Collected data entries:
== Segment start ==

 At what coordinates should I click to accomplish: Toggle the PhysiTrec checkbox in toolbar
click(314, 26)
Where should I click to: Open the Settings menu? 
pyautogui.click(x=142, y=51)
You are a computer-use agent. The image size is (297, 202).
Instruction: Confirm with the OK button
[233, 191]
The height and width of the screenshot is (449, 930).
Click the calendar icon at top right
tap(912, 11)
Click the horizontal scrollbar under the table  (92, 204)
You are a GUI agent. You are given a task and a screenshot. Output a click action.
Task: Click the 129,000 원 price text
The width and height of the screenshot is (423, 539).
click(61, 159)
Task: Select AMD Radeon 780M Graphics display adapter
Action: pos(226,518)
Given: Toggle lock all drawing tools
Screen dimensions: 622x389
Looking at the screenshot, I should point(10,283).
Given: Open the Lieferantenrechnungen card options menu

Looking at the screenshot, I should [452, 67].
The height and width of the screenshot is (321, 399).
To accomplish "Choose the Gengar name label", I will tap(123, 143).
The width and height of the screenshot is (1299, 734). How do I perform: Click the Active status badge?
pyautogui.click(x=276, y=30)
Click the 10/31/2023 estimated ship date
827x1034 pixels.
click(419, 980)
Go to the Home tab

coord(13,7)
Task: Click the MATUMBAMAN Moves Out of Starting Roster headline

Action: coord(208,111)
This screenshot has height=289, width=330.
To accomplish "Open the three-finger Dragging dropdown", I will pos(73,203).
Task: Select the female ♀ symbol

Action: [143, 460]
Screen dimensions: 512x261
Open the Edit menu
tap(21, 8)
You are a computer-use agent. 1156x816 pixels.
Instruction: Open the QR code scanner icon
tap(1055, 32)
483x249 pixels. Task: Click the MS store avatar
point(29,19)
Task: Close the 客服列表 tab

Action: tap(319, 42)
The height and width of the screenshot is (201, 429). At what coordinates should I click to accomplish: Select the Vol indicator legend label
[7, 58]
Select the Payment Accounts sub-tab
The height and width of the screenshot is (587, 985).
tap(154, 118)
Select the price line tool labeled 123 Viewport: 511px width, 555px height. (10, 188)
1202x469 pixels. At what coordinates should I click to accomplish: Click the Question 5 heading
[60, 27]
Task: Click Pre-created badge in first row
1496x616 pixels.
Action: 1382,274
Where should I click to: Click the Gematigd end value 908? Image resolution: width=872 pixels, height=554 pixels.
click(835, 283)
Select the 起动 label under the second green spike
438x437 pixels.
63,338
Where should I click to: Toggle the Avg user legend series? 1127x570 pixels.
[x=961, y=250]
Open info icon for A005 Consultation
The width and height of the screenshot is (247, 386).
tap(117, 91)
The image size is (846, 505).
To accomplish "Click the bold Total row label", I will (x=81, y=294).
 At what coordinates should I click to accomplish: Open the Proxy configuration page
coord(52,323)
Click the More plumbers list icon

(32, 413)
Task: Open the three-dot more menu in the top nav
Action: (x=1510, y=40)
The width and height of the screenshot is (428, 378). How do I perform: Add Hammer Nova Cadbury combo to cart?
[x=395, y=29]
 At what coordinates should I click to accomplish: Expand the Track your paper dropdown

== Segment end ==

◆ Try it: From the records above, copy out the line with "The width and height of the screenshot is (1299, 734).", the line with "You are a computer-use agent. 1156x816", and every line between them, word for word.

◆ Problem solution:
The width and height of the screenshot is (1299, 734). How do I perform: Click the Active status badge?
pyautogui.click(x=276, y=30)
Click the 10/31/2023 estimated ship date
827x1034 pixels.
click(419, 980)
Go to the Home tab

coord(13,7)
Task: Click the MATUMBAMAN Moves Out of Starting Roster headline

Action: coord(208,111)
This screenshot has height=289, width=330.
To accomplish "Open the three-finger Dragging dropdown", I will pos(73,203).
Task: Select the female ♀ symbol

Action: [143, 460]
Screen dimensions: 512x261
Open the Edit menu
tap(21, 8)
You are a computer-use agent. 1156x816 pixels.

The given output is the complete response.